In Spagna, per esempio, esiste la Ley de costas che specifica come le spiagge siano libere, e al posto delle concessioni ci sono le autorizzazioni, ovvero regole strettissime per gli stabilimenti balneari sia a livello di quantità sia per le modalità dei bandi pubblici e delle scadenze, a differenza dell’Italia non soggette a proroghe. È simile alla Lei da Água che vige in Portogallo, dove i bandi, come per la Spagna, sono continui e severissimi. La Francia, invece, si affida al Code général de la propriété des personnes publiques, e tutti gli stabilimenti devono consentire la libera fruizione e la circolazione nel litorale. Da loro, come in Italia, si parla di concessioni e non di autorizzazioni, ma per legge non possono superare i 12 anni. Tutti questi paletti legislativi, che in Italia sono ridotti e poco rispettati, comportano inevitabilmente un numero maggiore di spiagge libere e, al contempo, un maggior rispetto degli stabilimenti nei confronti del cittadino autoctono o del turista.
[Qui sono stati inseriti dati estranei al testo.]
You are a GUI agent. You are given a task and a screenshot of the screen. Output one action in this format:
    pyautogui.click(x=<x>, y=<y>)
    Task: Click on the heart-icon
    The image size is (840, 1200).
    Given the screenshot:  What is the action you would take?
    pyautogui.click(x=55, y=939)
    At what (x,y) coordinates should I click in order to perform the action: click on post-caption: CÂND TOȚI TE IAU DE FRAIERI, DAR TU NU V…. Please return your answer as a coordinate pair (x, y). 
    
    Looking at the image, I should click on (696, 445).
Sembra che l’Italia voglia “farsi riconoscere” seguendo lo stereotipo – in questo caso calzante – dell’italiano che cerca sempre una scappatoia, un cavillo per eludere la legge. E, ripeto, sono estremamente più colpevoli i politici rispetto ai gestori dei lidi. Se una spiaggia è un bene pubblico, come è sancito anche dalle nostre leggi, e le concessioni sono per giunta scadute, è inutile fare come il governo e arrabattarsi per non scontentare una lobby e allo stesso tempo rientrare nei parametri delle leggi europee. Una cosa esclude l’altra. La tendenza a privatizzare anche l’aria dovrebbe lasciare il posto al rispetto per ciò che è pubblico. Questo non significa di certo eliminare le concessioni e chiudere tutti i lidi, ma scrivere una legge equa in cui vengano indicate le modalità per i bandi, la durata delle concessioni e apporre dei limiti come negli altri Stati europei che si affacciano sul mare. Lo so, con Santanchè come ministra sembra un esercizio funambolico, se non addirittura un’illusione, ma per non restare indietro è necessario stare al passo con l’Europa, a costo di scontentare persone che possiedono per mesi una porzione di suolo pubblico senza alcun tipo di bando e, soprattutto, di scegliere ministri più adeguati al compito che devono svolgere.